OXFORD, Miss. (WTVA) — The preliminary hearing for ricin letter suspect Paul Kevin Curtis concluded its second day Monday at the federal courthouse in Oxford with the defendant making a statement after the proceeding.
Curtis told a courtroom of reporters and attorneys that he’s done — no more computers, no more Facebook, no more activism.
During the hearing, FBI Special Agent Brandon Grant told the court that U.S. Postal Service officials had traced the tainted envelopes as originating from Tupelo.
In addition, email correspondence between Paul Kevin Curtis and a pastor in Tupelo indicated a possible threat, according to the prosecution.

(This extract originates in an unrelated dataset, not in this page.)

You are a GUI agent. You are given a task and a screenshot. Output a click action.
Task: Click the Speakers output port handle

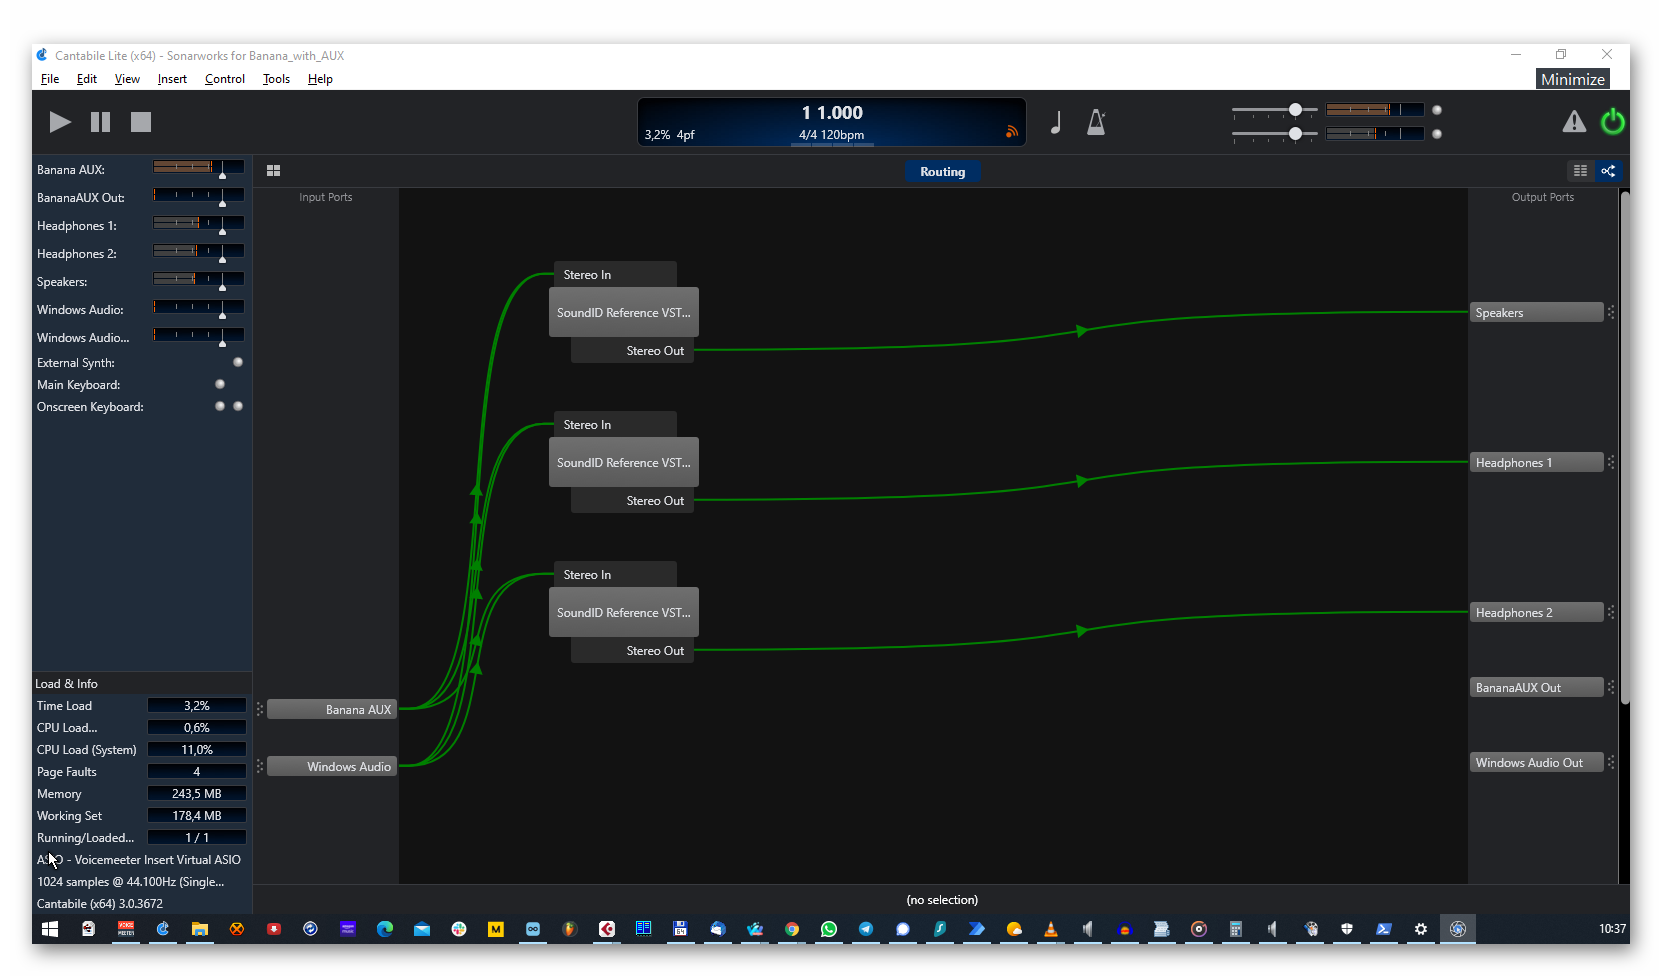pyautogui.click(x=1611, y=313)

The email itself was a forward of a 2003 email Curtis sent asking to speak to the congregation and give his story. He was never contacted, so six years later, he sent a reply saying nobody ever did. And he included an attachment, a news article from Illinois about a pastor there being murdered.
Whether that means Curtis has violent tendencies, the prosecution said, should be left for a grand jury to decide.

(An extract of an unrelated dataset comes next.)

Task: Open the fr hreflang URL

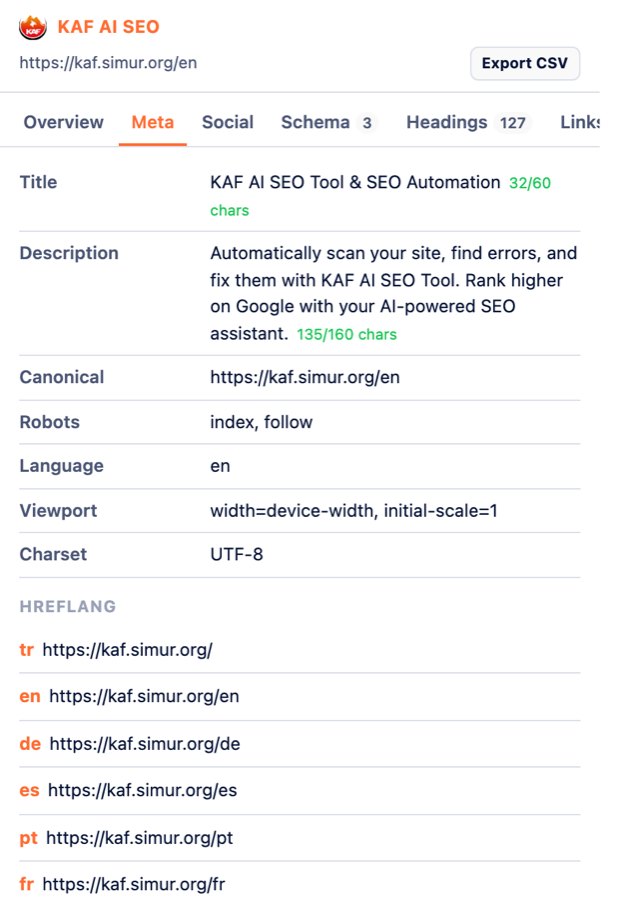Action: tap(134, 884)
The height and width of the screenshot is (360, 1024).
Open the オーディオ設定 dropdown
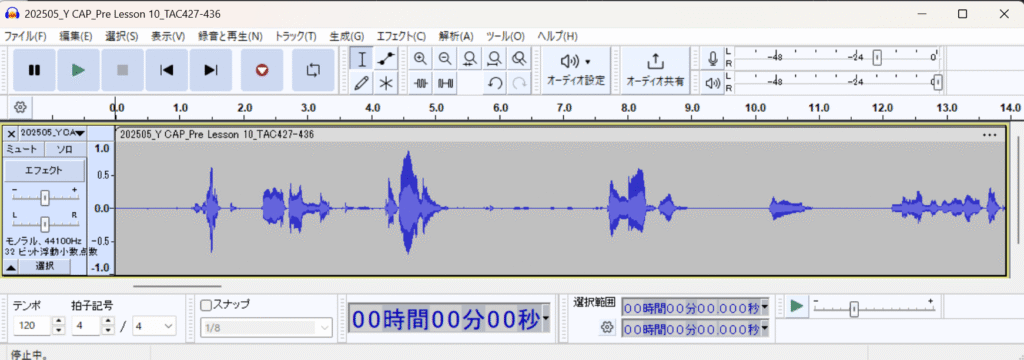click(x=575, y=70)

“There continues to be more and more evidence, or lack of evidence, that’s being fleshed out,” said defense attorney Christi McCoy.
McCoy said there are still too many loopholes.

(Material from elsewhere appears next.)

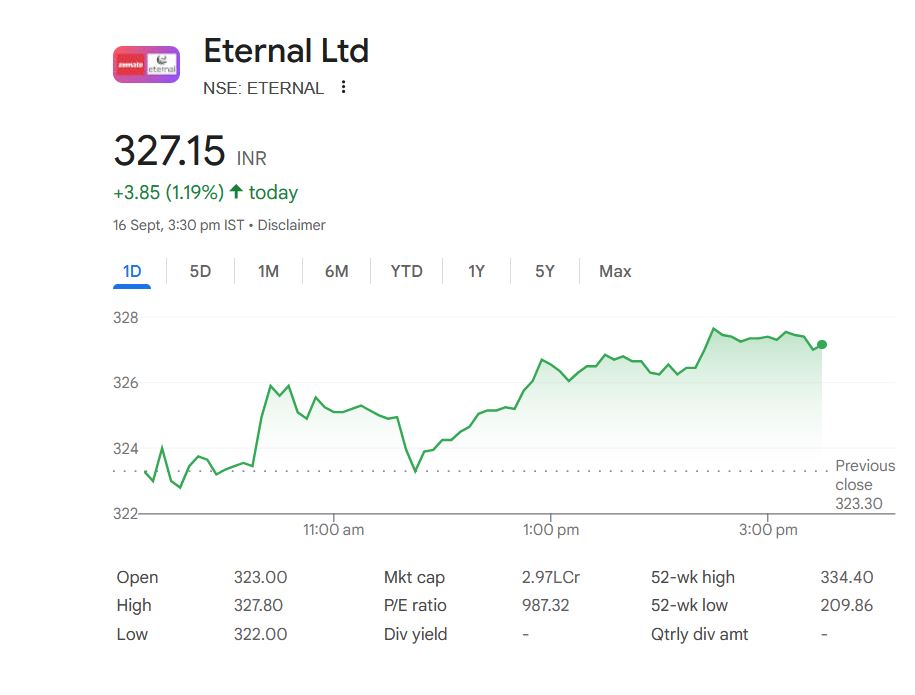Viewport: 915px width, 695px height.
Task: Select the 1D time range tab
Action: click(x=132, y=271)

“The big part that we took from the testimony is that thorough and complete searches were done of Mr. Curtis’s residence, his former wife’s residence, as well as his vehicle — the vehicle he was driving at the time of the stop — and there was nothing found on anything that linked him to these crimes,” added McCoy.
In addition, Grant testified that agents didn’t find anything having to do with ricin on Curtis’s computer as well, but they’re now conducting deeper testing.
“This is not your typical case. And we’re here after that to determine whether a bond should be set or whether he should be detained,” said Assistant U.S. Attorney Chad Lamar.
Grant said the ricin found in the envelopes looked like it had been made from crudely chopping castor beans in a food processor or blender.
He also noted that none of those appliances were found during searches of Curtis’s Corinth home.
Meanwhile, McCoy suggested in court that the lack of evidence against her client shows anybody -- even James Everette Dutschke of Tupelo -- could have been responsible for sending the letters.
Prosecutors said there had been a correspondence between the two.
Dutschke, who was recently indicted on state charges of child molestation, denied he had any involvement with the poisoned letters.
He issued a statement to WTVA Monday evening after being contacted by several news agencies.
"The reporting of her reckless and desperate finger pointing has immediately put my family at great danger and great risk," Dutschke said.
The preliminary hearing is scheduled to resume Tuesday at 9 a.m.